◆ **Excerto do texto**
★ ★ ★ ★ ★ ★ ★

Por outro lado, não podemos esquecer as dificuldades de um mercado de trabalho português, de fraca competitividade internacional sobretudo no contexto de uma União Europeia com 25 países. Nesse sentido, assiste-se a um percurso de construção profissional que Joaquim Azevedo compara ao “voo de borboleta”, isto é, a um ziguezague entre formação e inserção directa no trabalho produtivo. Aquilo que acontece, com frequência, é a existência de períodos de alternância entre desemprego e ocupação em que a formação se assume simultaneamente como um potenciador de novas oportunidades e como um recurso económico dado o seu financiamento. Por outro lado, não podemos esquecer que o sistema educativo português assenta numa escolarização fortemente académica com pouca relação com uma inserção profissional. Acresce a isso a existência de algumas vias alternativas ao nível do ensino secundário (ensino técnico-profissional e tecnológico) mais voltadas para esta problemática, mas que assumem características de menor valia social. É, portanto, neste quadro, que devemos ter em conta as possibilidades dos jovens acederem a um emprego.

Se isto se coloca em jovens, considerados “normais”, a situação agrava-se quando se trata daqueles que apresentam algum tipo de deficiência. Segundo dados da União Europeia, referenciados por Azevedo (2005- no prelo), “cerca de 14,5% dos seus activos (idades compreendidas entre os 16 e os 64 anos) referem alguma forma de deficiência” o que significaria, no conjunto dos 25 países, alguma coisa como 40 milhões de pessoas. Isto implicaria, necessariamente, a definição de políticas importantes e urgentes. Até porque, se acreditamos e defendemos uma escola inclusiva, não podemos concretizá-la efectivamente se não houver uma saída adequada para os jovens que a frequentaram.

Ora, ainda de acordo com Azevedo (idem), podemos encontrar uma série de obstáculos no acesso ao emprego por parte das pessoas com deficiência e que se poderiam resumir em:

  • falta de flexibilidade no ajustamento dos postos de trabalho e nos horários de trabalho;
  • falta de informação e de visão dos empresários acerca da importância e das possibilidades de emprego das pessoas com deficiência;
  • relutância em investir nas adaptações necessárias à promoção do emprego das pessoas com deficiência;
  • falta de apoio financeiro aos empregadores para adaptar as instalações e criar os lugares de trabalho adequados;
  • o desemprego em geral que tende a remeter as pessoas com deficiência ainda mais para a margem;
  • desconhecimento acerca dos sistemas de incentivos à contratação de pessoas com deficiência e à adaptação de postos de trabalho;
  • desconhecimento acerca dos benefícios fiscais articulados ao emprego de pessoas com deficiência.

Estes aspectos, sem dúvida, perturbam a possibilidade de uma eficaz e real inserção dos deficientes no trabalho e exigem a tomada de medidas urgentes até pela importância que esta componente assume na vida dos jovens.

★ ★ ★ ★ ★ ★ ★

◆ **Registos**
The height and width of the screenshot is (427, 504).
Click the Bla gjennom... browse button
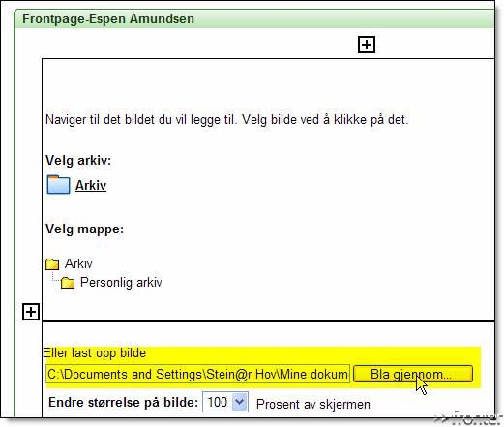413,374
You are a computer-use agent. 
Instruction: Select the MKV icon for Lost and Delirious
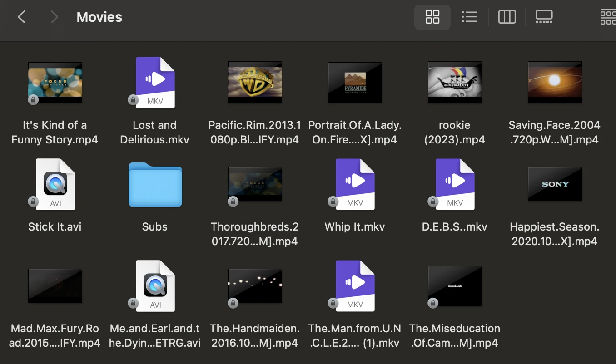coord(155,82)
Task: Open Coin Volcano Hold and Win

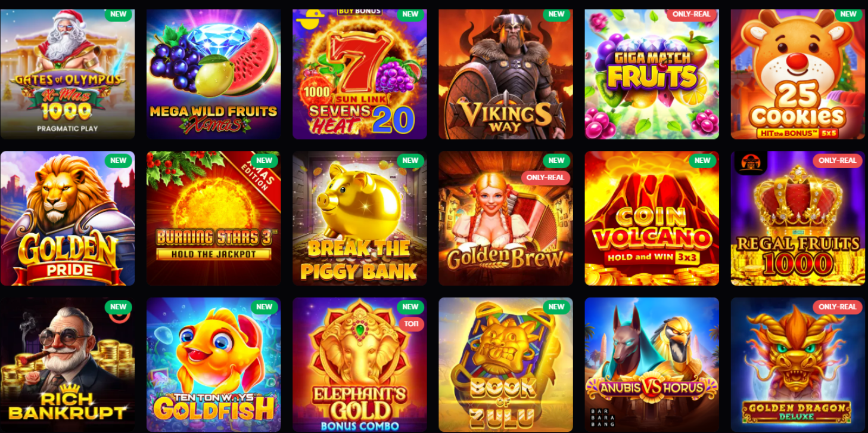Action: coord(652,218)
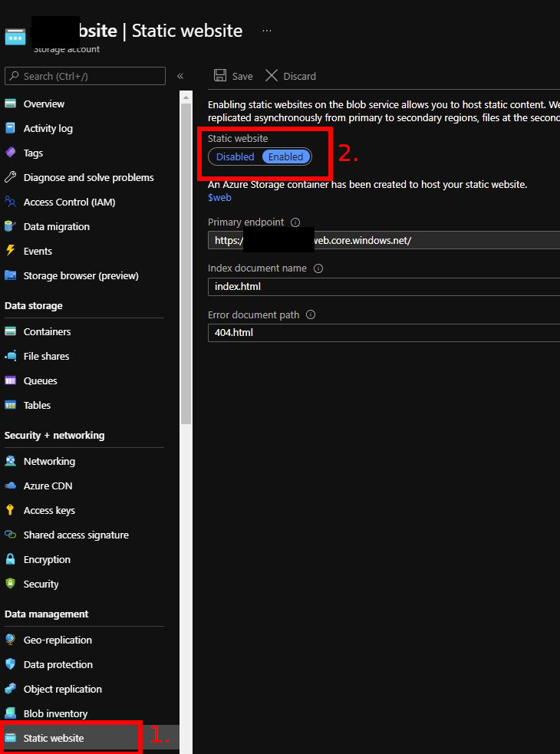560x754 pixels.
Task: Click the Save disk icon
Action: (220, 76)

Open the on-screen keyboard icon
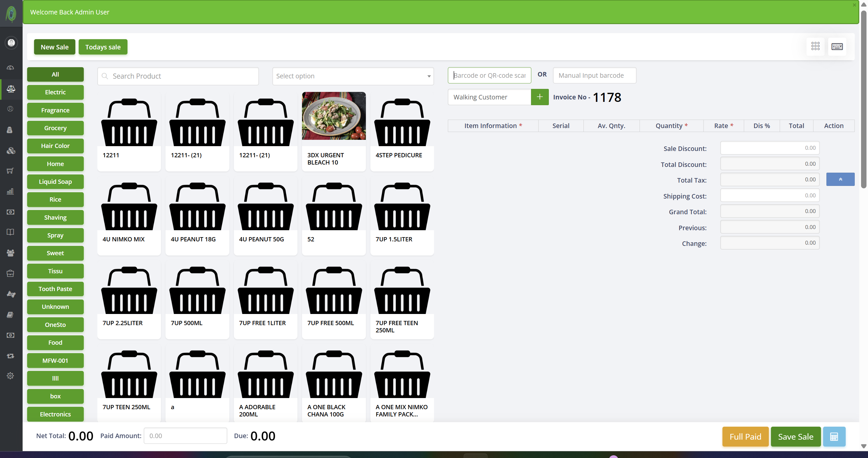[837, 46]
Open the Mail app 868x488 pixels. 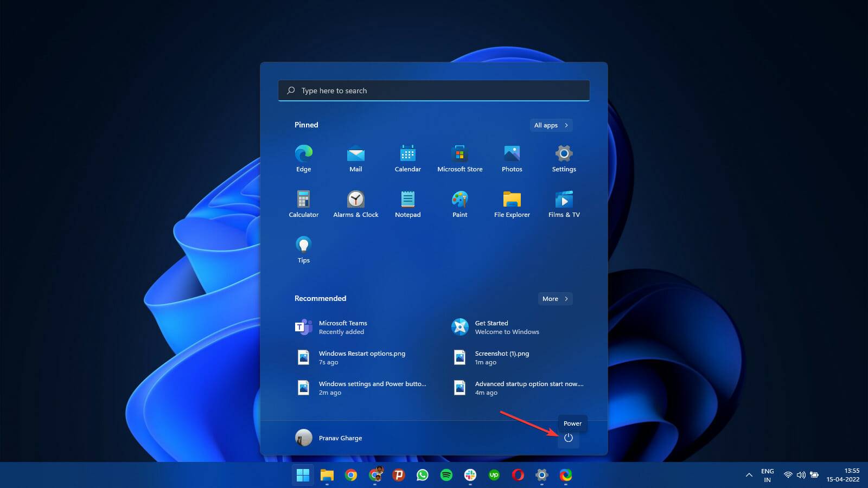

★ ★ ★ ★ ★ ★ ★

◆ **Exercício A**
No excerto sobre emprego e deficiência, a que compara Joaquim Azevedo o percurso de construção profissional?
◆ **Exercício B**
No excerto sobre emprego e deficiência, troque "escola inclusiva" por "escola para todos" e reescreva o trecho começando em "Se isto se coloca" e seguindo até "que a frequentaram.".
Os registos não contam para nada aqui.

◆ **Resposta final A**
Ao “voo de borboleta”.

◆ **Resposta final B**
Se isto se coloca em jovens, considerados “normais”, a situação agrava-se quando se trata daqueles que apresentam algum tipo de deficiência. Segundo dados da União Europeia, referenciados por Azevedo (2005- no prelo), “cerca de 14,5% dos seus activos (idades compreendidas entre os 16 e os 64 anos) referem alguma forma de deficiência” o que significaria, no conjunto dos 25 países, alguma coisa como 40 milhões de pessoas. Isto implicaria, necessariamente, a definição de políticas importantes e urgentes. Até porque, se acreditamos e defendemos uma escola para todos, não podemos concretizá-la efectivamente se não houver uma saída adequada para os jovens que a frequentaram.